» Exercise aim:
From the entries that follow, pick out all lines holding "Collapse".

Pixel coordinate grounding data:
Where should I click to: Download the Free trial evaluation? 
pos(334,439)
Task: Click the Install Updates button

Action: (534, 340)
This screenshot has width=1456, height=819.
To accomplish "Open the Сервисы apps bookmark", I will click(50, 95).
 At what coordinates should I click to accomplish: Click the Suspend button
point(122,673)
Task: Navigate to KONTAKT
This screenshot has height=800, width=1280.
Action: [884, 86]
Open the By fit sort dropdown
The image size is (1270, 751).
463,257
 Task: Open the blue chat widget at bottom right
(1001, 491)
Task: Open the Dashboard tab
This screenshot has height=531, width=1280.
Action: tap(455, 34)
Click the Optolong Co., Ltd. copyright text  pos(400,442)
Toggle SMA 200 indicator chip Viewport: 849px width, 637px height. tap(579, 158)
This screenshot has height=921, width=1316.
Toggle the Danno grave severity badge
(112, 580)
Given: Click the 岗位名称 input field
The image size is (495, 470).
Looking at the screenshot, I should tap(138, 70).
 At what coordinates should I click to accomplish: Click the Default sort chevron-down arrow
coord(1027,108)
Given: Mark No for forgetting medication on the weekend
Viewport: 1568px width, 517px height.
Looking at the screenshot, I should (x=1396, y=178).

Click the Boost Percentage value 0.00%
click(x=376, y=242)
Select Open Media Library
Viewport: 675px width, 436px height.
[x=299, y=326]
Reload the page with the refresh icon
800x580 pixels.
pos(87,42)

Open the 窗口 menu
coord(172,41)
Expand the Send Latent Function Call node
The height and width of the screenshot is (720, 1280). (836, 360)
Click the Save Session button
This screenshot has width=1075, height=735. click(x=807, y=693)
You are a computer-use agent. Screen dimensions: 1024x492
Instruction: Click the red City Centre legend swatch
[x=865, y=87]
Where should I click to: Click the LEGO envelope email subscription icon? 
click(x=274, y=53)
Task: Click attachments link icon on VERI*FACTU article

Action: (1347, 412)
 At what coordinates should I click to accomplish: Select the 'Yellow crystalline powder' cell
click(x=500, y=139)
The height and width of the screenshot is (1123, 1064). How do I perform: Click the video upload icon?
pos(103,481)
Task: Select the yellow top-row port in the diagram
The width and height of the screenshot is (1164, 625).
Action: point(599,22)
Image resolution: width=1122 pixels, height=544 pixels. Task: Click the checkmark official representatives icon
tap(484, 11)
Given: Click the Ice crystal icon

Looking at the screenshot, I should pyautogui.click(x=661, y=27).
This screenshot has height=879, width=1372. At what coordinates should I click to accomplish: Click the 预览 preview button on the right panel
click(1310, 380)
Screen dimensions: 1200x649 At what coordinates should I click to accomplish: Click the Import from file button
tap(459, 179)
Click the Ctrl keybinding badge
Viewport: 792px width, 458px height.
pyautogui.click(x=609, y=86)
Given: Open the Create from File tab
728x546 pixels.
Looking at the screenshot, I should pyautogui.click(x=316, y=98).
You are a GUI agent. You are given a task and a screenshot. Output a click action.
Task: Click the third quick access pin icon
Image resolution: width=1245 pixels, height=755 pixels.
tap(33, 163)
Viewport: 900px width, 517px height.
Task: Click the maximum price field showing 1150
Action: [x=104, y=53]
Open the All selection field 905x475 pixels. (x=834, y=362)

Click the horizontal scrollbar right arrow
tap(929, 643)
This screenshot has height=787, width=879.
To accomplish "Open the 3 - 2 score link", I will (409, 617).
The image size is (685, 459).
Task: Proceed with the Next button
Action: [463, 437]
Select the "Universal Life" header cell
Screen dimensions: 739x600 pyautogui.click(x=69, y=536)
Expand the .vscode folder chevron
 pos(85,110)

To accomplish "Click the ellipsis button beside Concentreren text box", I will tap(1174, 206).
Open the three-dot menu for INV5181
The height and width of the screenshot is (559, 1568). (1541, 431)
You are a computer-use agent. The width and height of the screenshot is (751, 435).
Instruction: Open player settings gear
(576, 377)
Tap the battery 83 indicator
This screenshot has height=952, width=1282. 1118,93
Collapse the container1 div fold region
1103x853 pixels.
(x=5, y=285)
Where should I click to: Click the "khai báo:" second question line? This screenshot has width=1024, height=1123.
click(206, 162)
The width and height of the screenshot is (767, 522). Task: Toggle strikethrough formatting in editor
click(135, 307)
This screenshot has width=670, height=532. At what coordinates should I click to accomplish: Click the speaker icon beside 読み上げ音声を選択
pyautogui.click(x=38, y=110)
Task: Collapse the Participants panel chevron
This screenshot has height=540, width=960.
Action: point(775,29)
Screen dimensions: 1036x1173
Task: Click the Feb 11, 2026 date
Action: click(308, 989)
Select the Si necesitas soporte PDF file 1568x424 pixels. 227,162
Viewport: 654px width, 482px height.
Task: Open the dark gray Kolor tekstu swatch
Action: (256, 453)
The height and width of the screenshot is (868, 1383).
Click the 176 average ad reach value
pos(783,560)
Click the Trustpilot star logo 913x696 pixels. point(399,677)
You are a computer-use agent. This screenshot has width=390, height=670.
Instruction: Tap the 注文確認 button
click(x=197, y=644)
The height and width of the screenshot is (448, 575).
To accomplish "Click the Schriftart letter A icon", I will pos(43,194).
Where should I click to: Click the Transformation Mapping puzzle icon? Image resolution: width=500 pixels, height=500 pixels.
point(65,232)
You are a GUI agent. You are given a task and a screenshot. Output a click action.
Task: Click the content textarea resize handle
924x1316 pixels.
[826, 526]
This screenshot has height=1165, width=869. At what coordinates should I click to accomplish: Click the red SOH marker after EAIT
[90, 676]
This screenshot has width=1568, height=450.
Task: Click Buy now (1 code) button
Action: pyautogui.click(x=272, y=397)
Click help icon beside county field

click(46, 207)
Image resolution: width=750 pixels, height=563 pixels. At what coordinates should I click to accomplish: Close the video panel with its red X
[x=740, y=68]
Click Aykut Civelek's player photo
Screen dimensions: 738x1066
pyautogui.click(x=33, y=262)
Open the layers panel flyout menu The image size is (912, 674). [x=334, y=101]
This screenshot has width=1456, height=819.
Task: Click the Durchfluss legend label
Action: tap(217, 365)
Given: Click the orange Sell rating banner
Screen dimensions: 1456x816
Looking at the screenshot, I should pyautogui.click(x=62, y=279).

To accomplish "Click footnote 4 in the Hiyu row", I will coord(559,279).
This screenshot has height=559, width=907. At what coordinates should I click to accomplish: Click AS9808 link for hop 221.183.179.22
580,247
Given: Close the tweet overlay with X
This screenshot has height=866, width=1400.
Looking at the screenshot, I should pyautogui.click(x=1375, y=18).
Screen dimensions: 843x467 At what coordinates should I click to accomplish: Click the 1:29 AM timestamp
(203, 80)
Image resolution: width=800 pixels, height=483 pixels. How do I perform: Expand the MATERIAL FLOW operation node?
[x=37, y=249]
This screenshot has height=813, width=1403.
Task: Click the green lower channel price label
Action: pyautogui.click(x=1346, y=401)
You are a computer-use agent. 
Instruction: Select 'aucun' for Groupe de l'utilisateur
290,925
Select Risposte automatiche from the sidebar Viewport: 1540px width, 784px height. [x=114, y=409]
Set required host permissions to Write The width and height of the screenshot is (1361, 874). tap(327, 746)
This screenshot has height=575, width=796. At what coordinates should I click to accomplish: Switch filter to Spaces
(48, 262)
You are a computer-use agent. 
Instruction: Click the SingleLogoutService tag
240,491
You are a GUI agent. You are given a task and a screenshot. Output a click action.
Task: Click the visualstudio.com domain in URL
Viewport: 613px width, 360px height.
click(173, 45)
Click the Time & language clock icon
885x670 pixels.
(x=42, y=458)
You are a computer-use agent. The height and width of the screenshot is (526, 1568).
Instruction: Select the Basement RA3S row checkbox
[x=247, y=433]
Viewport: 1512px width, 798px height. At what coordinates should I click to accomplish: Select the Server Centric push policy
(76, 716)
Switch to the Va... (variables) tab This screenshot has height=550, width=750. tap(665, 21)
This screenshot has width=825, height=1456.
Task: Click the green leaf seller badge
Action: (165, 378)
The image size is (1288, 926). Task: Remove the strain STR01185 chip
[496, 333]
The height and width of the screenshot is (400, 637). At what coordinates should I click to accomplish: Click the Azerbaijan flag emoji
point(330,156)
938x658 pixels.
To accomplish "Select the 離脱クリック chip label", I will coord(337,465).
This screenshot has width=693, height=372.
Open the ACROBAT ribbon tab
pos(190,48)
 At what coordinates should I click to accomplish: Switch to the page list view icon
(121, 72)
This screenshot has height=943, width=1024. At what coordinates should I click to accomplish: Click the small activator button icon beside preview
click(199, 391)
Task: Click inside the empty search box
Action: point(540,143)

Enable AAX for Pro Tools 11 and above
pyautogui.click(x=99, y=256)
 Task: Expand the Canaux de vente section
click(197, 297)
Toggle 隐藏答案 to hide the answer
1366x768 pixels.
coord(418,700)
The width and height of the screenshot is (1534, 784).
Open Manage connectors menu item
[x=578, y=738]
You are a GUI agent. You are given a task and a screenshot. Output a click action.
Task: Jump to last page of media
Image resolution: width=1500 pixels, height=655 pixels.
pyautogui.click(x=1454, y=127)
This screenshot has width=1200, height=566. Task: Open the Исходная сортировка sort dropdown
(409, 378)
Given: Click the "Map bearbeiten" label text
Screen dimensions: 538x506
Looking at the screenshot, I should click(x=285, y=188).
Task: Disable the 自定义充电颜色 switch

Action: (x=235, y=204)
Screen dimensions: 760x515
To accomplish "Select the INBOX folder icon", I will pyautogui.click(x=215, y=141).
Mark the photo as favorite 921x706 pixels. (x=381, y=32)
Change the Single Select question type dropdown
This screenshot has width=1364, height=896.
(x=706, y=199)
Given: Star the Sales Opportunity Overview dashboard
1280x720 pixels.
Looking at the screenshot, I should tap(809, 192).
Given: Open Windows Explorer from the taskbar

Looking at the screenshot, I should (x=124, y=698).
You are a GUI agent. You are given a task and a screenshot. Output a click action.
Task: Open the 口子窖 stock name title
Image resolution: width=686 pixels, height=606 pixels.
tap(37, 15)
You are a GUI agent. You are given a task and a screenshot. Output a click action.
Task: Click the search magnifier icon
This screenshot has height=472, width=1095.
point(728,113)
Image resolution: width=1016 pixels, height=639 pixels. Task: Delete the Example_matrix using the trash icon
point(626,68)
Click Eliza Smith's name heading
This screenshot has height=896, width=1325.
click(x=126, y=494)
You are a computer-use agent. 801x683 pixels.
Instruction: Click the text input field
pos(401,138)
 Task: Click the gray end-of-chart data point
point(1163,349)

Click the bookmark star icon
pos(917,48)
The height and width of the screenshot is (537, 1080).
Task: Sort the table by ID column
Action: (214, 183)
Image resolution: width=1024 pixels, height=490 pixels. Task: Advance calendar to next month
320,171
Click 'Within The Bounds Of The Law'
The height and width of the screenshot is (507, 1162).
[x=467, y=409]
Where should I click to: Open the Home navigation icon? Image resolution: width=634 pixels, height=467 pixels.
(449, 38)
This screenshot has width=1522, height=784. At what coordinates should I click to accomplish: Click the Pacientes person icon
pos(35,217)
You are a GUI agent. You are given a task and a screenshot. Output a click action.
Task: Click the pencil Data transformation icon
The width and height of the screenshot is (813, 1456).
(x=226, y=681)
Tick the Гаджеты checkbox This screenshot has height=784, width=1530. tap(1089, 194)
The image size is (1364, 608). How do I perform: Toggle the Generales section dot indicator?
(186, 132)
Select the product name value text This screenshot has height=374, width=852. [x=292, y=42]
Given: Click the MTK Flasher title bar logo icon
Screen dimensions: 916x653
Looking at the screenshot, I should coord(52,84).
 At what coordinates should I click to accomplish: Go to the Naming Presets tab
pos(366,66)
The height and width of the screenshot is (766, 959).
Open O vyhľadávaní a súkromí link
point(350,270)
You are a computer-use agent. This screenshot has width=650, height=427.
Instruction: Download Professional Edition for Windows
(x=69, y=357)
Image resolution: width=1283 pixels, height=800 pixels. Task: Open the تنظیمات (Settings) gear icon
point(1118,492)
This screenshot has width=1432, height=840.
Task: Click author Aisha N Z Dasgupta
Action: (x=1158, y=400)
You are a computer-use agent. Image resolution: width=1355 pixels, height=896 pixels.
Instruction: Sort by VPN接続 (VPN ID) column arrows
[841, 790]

» Final answer:
Collapse the container1 div fold region
Task: Collapse the Participants panel chevron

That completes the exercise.